After intensity, the next most salient feature of audio signals is frequency content. By definition, any periodic signal has a fundamental frequency \(f_0\), but most signals are not completely periodic. As we will see much later on, there is a way to reason about the frequency content of arbitrary signals. For now, it will suffice to assume that any signal generally consists of a combination of multiple sinusoidal signals, each one having a distinct fundamental frequency \(f_0\).

Like loudness and amplitude, it is helpful to distinguish between pitch and frequency. Pitch is a perceptual feature of sound that exists in our brains, but frequency is a physical property of sound that can be measured.

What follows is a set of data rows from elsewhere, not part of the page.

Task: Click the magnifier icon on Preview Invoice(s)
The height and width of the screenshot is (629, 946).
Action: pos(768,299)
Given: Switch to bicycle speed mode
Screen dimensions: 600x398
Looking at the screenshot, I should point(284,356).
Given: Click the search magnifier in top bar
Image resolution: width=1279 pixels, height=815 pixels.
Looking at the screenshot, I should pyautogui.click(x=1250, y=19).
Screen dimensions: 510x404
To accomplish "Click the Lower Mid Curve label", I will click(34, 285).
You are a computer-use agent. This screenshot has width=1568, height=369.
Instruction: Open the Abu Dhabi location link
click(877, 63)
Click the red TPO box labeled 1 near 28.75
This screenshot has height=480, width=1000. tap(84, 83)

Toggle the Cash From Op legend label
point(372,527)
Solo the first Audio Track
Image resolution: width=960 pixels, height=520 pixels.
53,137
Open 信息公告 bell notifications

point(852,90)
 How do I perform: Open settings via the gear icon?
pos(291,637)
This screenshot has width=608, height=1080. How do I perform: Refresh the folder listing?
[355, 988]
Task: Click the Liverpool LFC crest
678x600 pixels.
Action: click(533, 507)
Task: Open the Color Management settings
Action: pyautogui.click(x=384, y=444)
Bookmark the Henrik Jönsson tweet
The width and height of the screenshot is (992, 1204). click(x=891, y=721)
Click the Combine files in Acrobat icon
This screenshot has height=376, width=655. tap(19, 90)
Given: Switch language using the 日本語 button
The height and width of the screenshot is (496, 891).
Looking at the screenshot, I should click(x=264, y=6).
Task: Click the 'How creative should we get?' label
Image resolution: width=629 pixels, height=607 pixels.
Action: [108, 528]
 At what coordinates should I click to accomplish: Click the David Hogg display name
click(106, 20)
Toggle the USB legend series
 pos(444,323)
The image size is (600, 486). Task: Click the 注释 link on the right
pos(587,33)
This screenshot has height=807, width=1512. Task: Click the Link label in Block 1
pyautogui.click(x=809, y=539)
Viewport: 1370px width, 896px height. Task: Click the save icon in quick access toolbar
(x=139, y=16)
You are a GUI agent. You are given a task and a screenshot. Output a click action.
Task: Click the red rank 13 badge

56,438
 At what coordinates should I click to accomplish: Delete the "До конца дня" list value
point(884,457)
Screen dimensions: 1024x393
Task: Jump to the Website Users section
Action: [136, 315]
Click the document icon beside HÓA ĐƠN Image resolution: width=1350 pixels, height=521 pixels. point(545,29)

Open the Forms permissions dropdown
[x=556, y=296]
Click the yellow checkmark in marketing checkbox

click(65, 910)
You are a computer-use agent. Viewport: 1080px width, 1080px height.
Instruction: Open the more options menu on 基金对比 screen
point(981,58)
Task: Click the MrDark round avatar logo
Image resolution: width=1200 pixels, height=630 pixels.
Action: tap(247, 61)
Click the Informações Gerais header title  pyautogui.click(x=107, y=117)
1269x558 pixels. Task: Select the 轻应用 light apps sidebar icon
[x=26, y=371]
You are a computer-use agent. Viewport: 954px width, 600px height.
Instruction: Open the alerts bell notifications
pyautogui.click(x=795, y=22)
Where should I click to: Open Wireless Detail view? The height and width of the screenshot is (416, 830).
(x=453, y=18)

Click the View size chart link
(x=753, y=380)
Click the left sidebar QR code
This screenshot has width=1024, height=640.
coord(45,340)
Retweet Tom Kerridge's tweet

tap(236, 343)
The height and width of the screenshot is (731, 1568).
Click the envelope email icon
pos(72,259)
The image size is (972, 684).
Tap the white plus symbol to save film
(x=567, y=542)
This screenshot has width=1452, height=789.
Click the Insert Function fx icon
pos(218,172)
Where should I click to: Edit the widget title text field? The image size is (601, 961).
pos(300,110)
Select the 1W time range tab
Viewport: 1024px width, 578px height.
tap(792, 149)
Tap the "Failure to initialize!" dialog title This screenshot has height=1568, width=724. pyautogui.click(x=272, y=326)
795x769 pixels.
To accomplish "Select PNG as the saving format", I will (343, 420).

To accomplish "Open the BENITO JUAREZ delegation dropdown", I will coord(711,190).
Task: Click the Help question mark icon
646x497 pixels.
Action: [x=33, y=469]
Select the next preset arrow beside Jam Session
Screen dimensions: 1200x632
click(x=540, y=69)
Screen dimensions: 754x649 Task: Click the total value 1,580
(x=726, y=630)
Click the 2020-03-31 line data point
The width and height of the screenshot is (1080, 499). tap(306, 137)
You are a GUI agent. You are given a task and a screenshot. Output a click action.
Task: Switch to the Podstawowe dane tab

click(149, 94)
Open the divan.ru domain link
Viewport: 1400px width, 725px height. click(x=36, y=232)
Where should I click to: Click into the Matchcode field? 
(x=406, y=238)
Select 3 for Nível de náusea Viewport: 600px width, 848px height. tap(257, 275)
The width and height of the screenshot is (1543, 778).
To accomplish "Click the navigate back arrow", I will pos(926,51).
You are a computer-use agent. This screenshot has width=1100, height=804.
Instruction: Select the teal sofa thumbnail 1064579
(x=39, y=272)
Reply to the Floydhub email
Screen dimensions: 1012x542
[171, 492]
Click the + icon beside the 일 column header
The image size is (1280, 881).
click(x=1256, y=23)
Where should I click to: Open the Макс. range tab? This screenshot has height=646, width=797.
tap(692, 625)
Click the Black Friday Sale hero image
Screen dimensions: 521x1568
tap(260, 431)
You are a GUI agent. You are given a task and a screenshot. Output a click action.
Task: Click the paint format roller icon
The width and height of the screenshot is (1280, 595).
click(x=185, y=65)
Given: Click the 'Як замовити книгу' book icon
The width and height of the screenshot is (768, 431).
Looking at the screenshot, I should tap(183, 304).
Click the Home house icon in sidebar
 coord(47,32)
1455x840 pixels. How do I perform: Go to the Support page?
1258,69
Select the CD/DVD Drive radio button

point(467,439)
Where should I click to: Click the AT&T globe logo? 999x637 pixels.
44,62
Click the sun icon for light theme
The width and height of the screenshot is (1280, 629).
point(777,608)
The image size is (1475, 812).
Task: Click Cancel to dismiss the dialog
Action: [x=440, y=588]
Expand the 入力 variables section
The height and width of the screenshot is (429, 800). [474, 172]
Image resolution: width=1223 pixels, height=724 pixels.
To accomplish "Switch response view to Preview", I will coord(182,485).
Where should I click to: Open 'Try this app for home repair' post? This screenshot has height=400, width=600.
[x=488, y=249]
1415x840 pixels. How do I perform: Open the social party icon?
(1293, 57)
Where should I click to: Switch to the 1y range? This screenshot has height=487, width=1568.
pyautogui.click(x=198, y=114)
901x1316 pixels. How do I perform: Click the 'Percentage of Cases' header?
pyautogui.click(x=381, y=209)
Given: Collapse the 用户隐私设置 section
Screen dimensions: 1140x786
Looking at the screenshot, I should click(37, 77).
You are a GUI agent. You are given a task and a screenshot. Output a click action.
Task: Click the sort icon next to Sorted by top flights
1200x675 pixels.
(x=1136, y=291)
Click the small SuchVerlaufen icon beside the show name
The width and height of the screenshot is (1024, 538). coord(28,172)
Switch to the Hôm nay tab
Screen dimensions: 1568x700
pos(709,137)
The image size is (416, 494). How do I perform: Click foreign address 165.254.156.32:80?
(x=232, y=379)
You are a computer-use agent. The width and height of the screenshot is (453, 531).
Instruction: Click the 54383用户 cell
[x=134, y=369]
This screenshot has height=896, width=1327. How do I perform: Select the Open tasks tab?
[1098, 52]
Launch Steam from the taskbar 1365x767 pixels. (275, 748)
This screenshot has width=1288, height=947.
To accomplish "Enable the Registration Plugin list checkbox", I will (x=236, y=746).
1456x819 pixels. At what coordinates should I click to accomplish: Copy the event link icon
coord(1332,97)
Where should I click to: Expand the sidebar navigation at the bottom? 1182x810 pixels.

1.4.3.1. Multiplicative vs. additive#

The most important, distinctive aspect of frequency is that it is multiplicative rather than additive. For example, if we have a note at frequency \(A_4 = 440~[\mathrm{Hz}]\), the next note of the same pitch class is \(A_5 = 880 = 440 + 440\). If we again add \(440\) to \(A_5\), we do not get \(A_6\), but rather something close to \(E_6 \approx 1319[\mathrm{Hz}] \approx 3\times 440= 1320\). To get \(A_6\), we would have to double \(A_5 = 880 + 880 = A_4 \cdot 4\).

This observation is perhaps most intuitive to players of fretted string instruments (e.g., guitar), as it explains why the distance between frets gets narrower as one moves up the neck: frequency of a vibrating string is inversely proportional to its length. Players of fret-less stringed instruments also learn this, but frets make it much easier.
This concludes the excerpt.